[Exercise 1]:
In the permutations explanation below, how many different ways can three books be arranged?
[Exercise 2]:
Copy the permutations explanation below from "And the reason" to "to be arranged.", inclusive.

[Page text]:

[start]

When you have to arrange a number of items and their order is important, these arrangements are called permutations

The way to quickly calculate permutations is to use factorials

I know I just said a lot of words that dont make sense, but lets go one at a time

Factorials are a math principle where if you have an integer n, a factorial is written out as n!

n! means that you multiply all of the integers from 1 to n

If n = 5, n! = 5 * 4 * 3 * 2 * 1

The reason this is used in permutations, where you arrange items in a certain order, can be understood with simple logic

Let's say you have just three books. How many different ways can you arrange them?

In the first position, there are three different books you can place there

After you've placed the first book, you only have two books left so there are only two possible books you can place in the second position

For the third position you have no choice, you only have one book remaining to put there

How does this work out to a factorial?

Well if there are three possibilities for the first position and two for the second and one for the last, that comes to a total of 3 * 2 * 1 = 6 possible arrangements

Look:

ABC
ACB
BAC
BCA
CAB
CBA

And this principle extends for any number of items

If you had to figure out how many ways there were to arrange 700 books in order like this, you would calculate 700! Good luck!!

And the reason I specify permutations is that this is one of two ways to arrange things that are commonly tested on the GMAT, the other being what is called combinations

The first step is to understand whether you are doing a permutations problem or a combinations problem

Permutation problems are the ones where the order in which items are placed matters, like in this one, and they are way easier because you just take the factorial of the total number of items to be arranged.

In combination problems, the order the things are placed in doesn't matter and the formula is more complex

If this question was just asking how many ways there were to arrange seven books, the answer would simply be 7!

[end]

[Data]:
[start]

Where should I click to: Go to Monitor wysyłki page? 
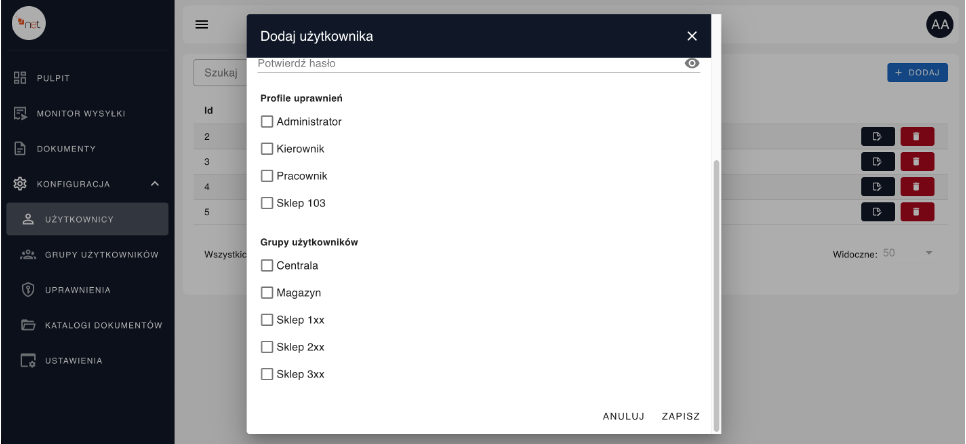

[end]

[Worked answer 1]:
Six ways (3 * 2 * 1 = 6).

[Worked answer 2]:
And the reason I specify permutations is that this is one of two ways to arrange things that are commonly tested on the GMAT, the other being what is called combinations

The first step is to understand whether you are doing a permutations problem or a combinations problem

Permutation problems are the ones where the order in which items are placed matters, like in this one, and they are way easier because you just take the factorial of the total number of items to be arranged.